Your goal —
Write out the entries below again, changing every "computer-use agent" to "screen navigation agent" and leaving everything else as it is. Leave out the pictures.

Listed entries —
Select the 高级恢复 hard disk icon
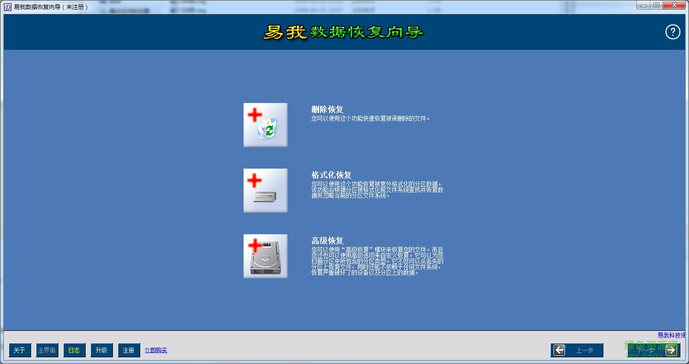689x364 pixels. click(x=265, y=256)
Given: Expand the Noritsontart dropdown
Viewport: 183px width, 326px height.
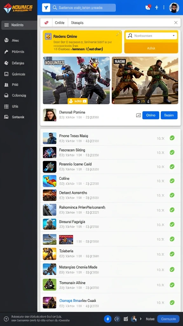Looking at the screenshot, I should coord(151,36).
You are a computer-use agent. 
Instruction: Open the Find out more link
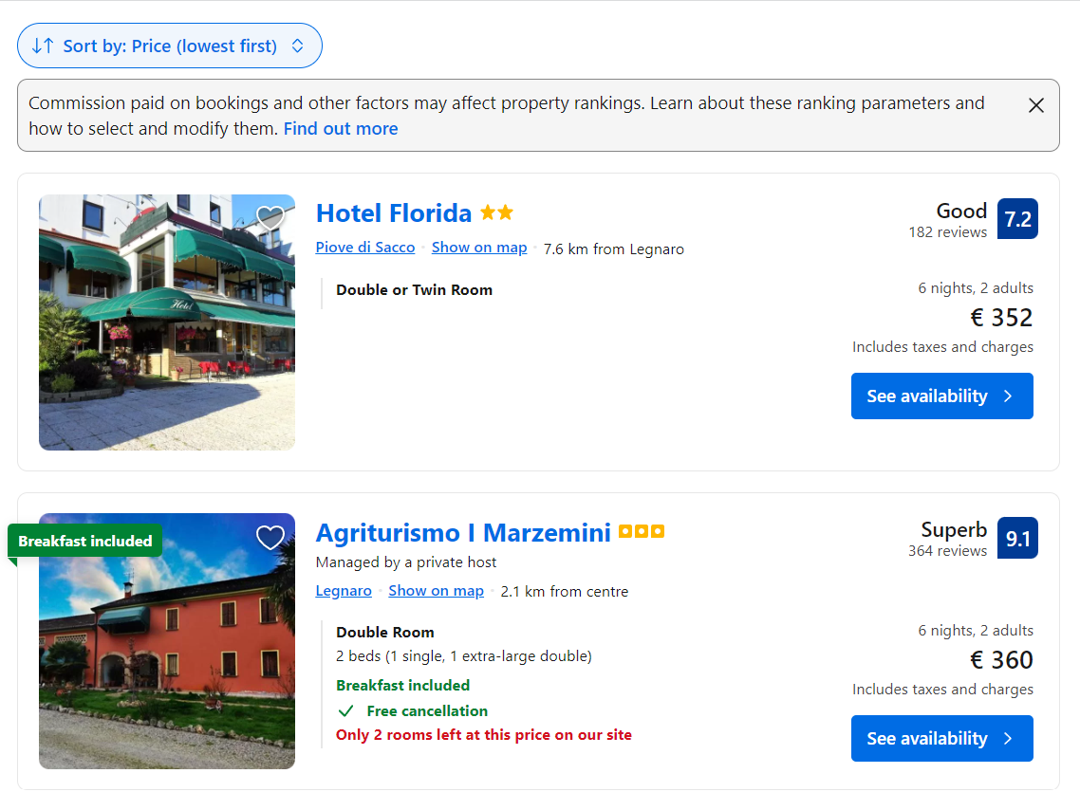[341, 129]
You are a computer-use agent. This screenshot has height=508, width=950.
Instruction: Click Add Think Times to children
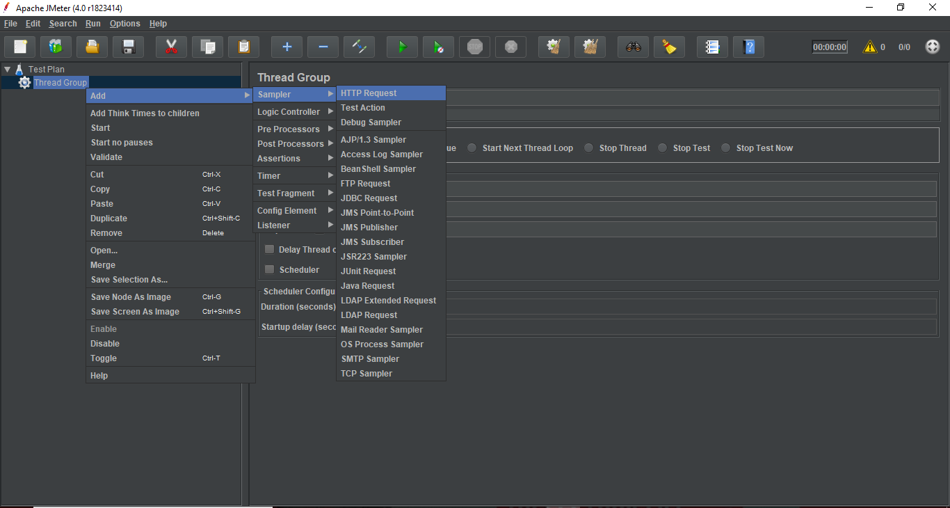pyautogui.click(x=145, y=113)
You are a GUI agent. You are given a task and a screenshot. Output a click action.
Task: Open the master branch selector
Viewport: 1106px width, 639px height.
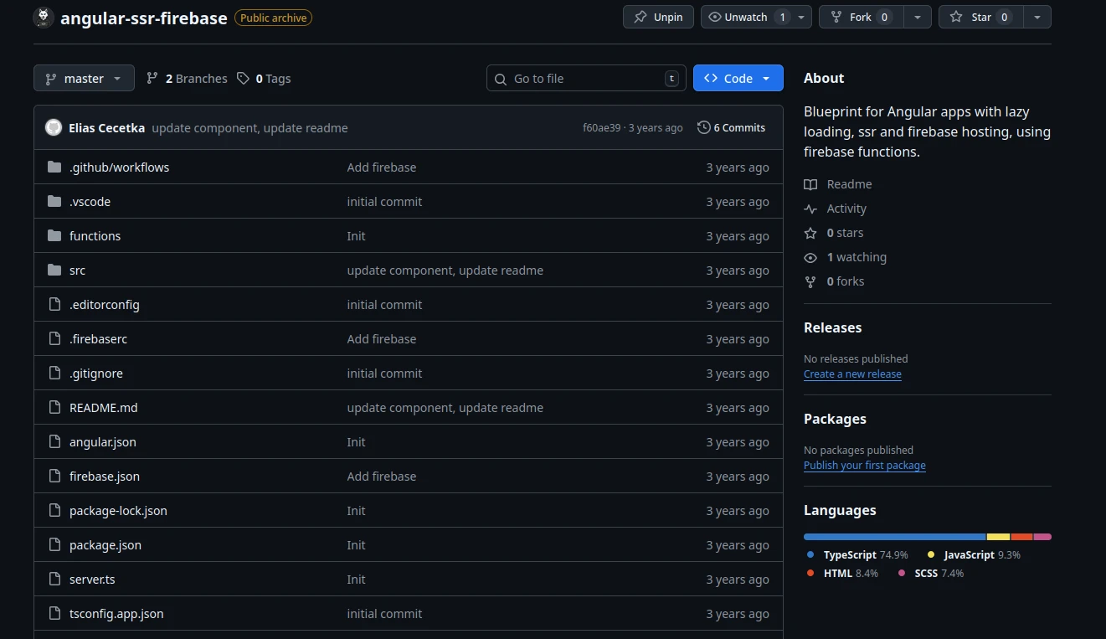click(83, 77)
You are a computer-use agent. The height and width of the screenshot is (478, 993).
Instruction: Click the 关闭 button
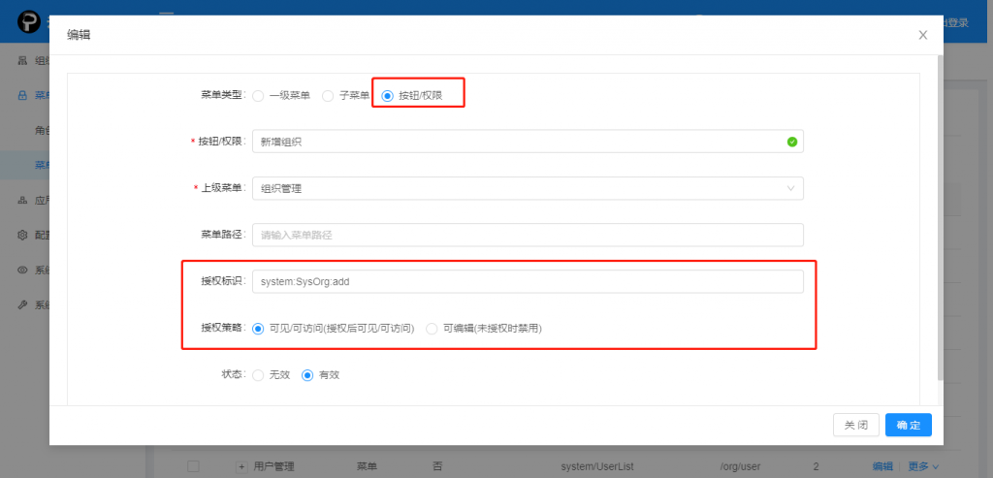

Expected output —
Select the 高级恢复 hard disk icon
689x364 pixels. click(x=265, y=256)
Given: Expand the Noritsontart dropdown
Viewport: 183px width, 326px height.
Looking at the screenshot, I should coord(151,36).
You are a screen navigation agent. 
Instruction: Open the Find out more link
[341, 129]
You are a screen navigation agent. This screenshot has height=508, width=950.
Instruction: Click Add Think Times to children
pyautogui.click(x=145, y=113)
You are a GUI agent. You are given a task and a screenshot. Output a click action.
Task: Open the master branch selector
Viewport: 1106px width, 639px height.
click(83, 77)
You are a screen navigation agent. The height and width of the screenshot is (478, 993).
Instruction: Click the 关闭 button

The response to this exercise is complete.